Hi all,
I am trying to plot a violin plot of gene expression in different categories. Since that the range of expression is quite wide, I did log transformation of the expression level. While I plot the violin plot using ggplot2, I use the following code:
library(ggplot2)
data <- read.table("PATH", sep = "\t", header = FALSE)
p <- ggplot(data, aes(x=V14, y=V13, fill=V14)) + geom_violin(trim=FALSE)
p + scale_y_log10(breaks =c(0.00000001,0.0000001,0.000001,0.00001,0.0001,0.001,0.01,0.1,1,10,100,1000,10000,100000,1000000),labels = scales::trans_format("log10", scales::math_format(10^.x))) + geom_boxplot(width=0.1) + scale_x_discrete(limits=c("A","B","R","Q")) + scale_fill_manual(values=c("#99CCFF", "#E0E0E0", "#FFFF99","#FFFFFF"))
The column 13 is the expression level, while column 14 is the category of the gene. During the plotting I got message:
Removed 229 rows containing non-finite values
It is because that there are some gene with 0 expression so that it would be a non-infinite value after log transformation. But without these 0 expression values, the violin plot of 4 categories seems quite similar. However, the category R should have a lower expression level compared to other categories.

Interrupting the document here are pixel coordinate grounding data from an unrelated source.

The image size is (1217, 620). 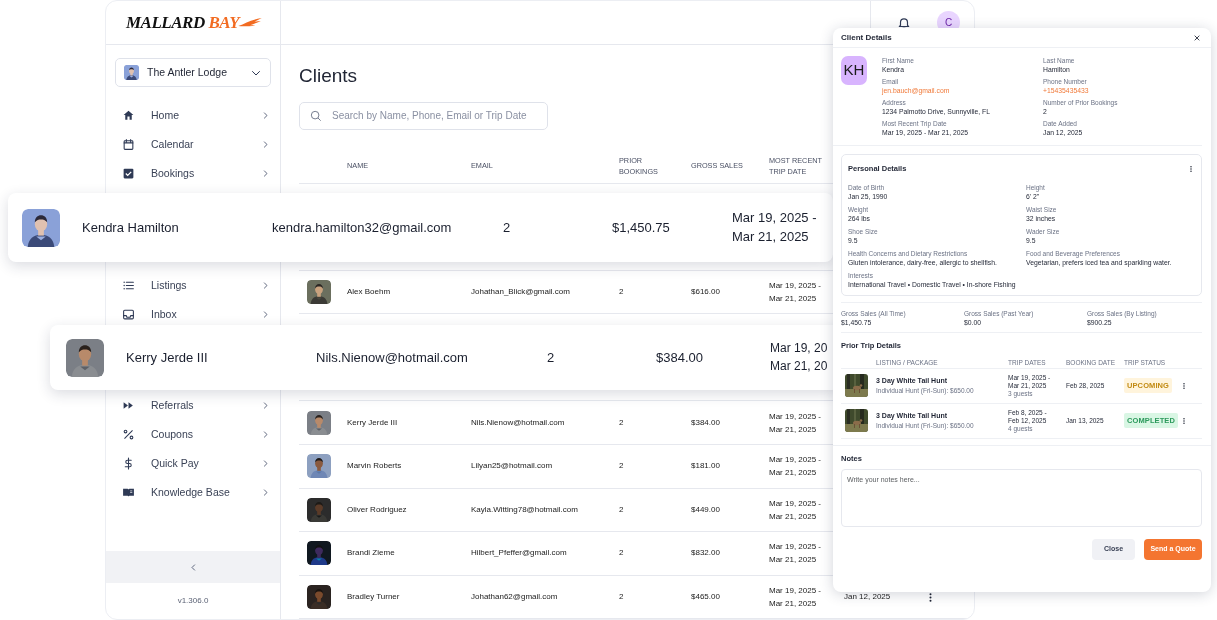 I want to click on table-cell-text: $384.00, so click(x=706, y=422).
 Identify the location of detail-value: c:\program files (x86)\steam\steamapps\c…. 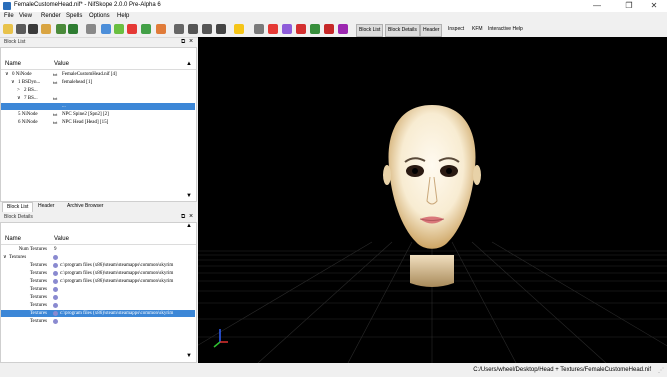
(117, 282).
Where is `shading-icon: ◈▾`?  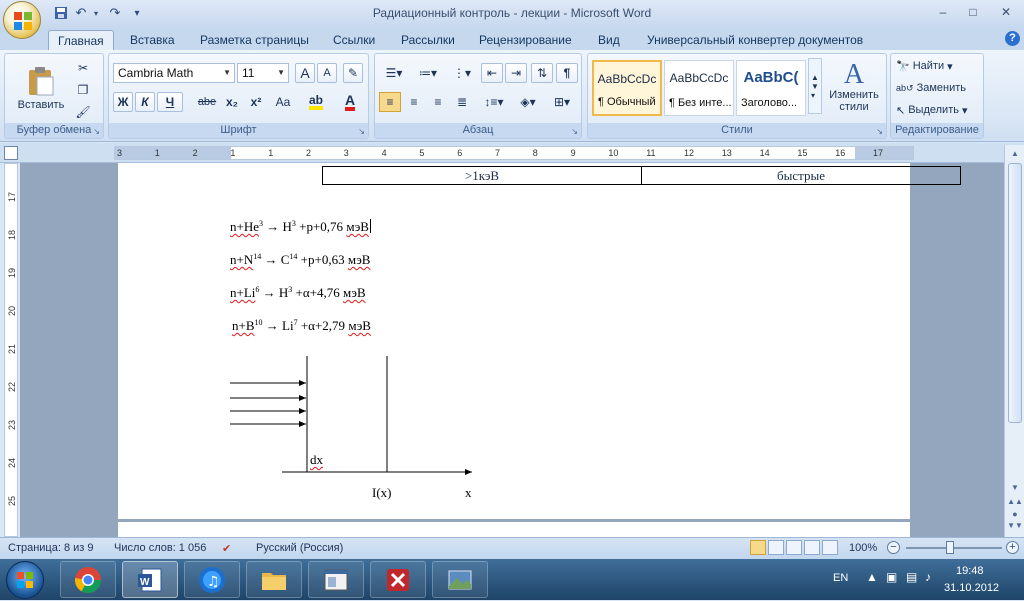 shading-icon: ◈▾ is located at coordinates (528, 102).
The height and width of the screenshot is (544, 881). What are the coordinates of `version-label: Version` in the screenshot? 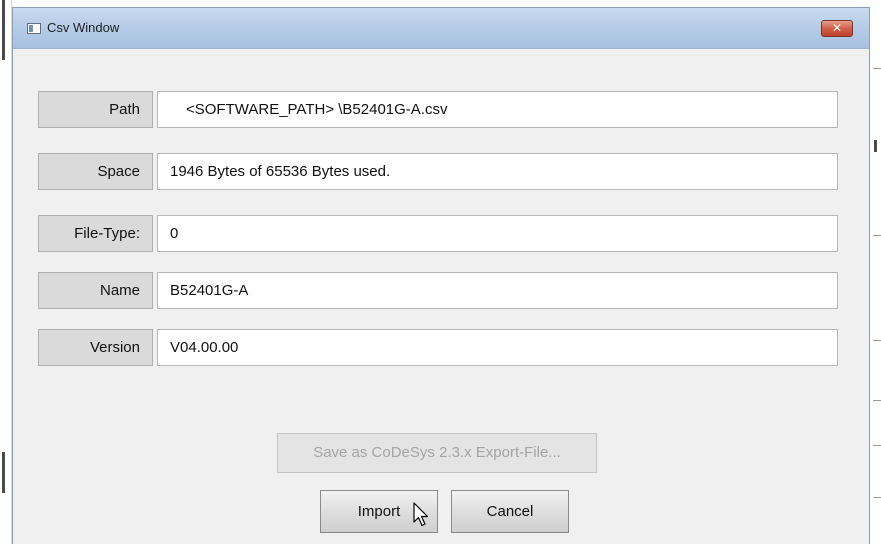 It's located at (96, 348).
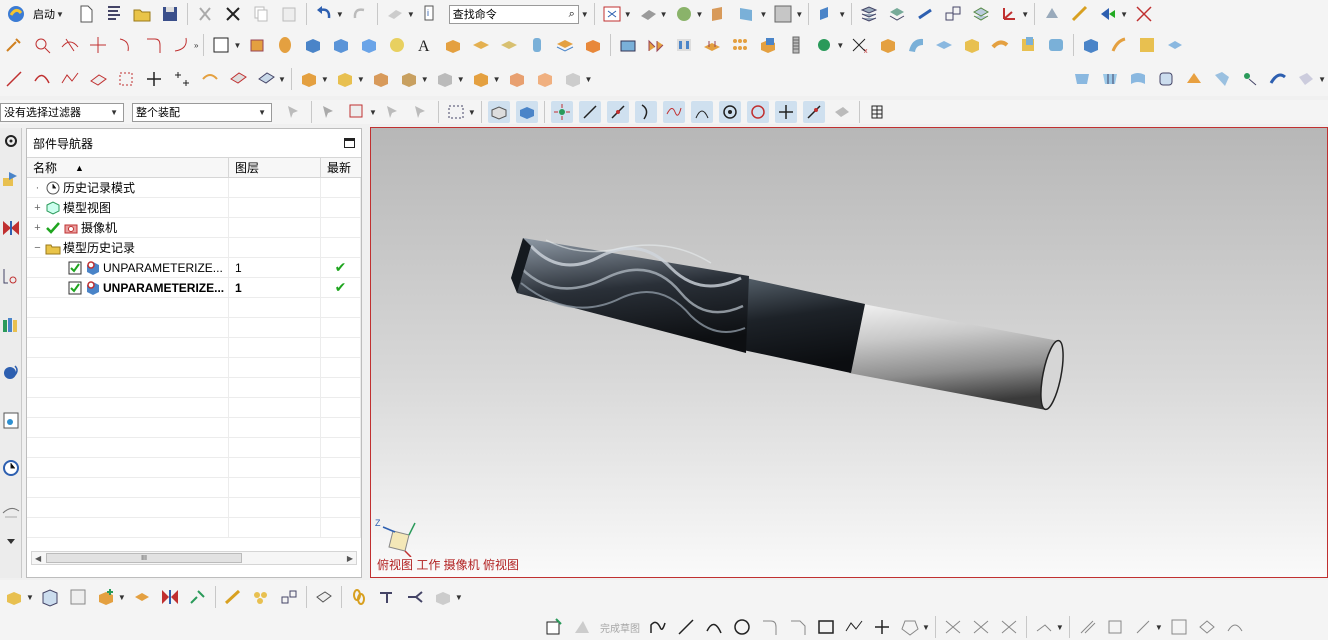  What do you see at coordinates (742, 627) in the screenshot?
I see `sketch-circle-icon` at bounding box center [742, 627].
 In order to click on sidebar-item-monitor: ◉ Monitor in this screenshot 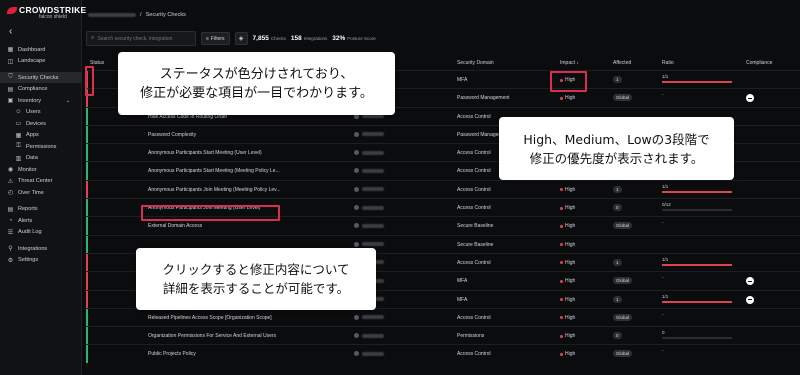, I will do `click(41, 170)`.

Is there any way to better display this data, while not neglect the non-infinite values? Basically, it would be ideal that reader can inform from the violin plot that:"R category, which containing some non-infinite values, has the lowest expression level compared to other categories."
Thanks a lot!!!
Wouldn't it be an idea to just add a small scalar to your data before doing the log-transform (which would be the typical approach to avoid infinite values when logging expression)?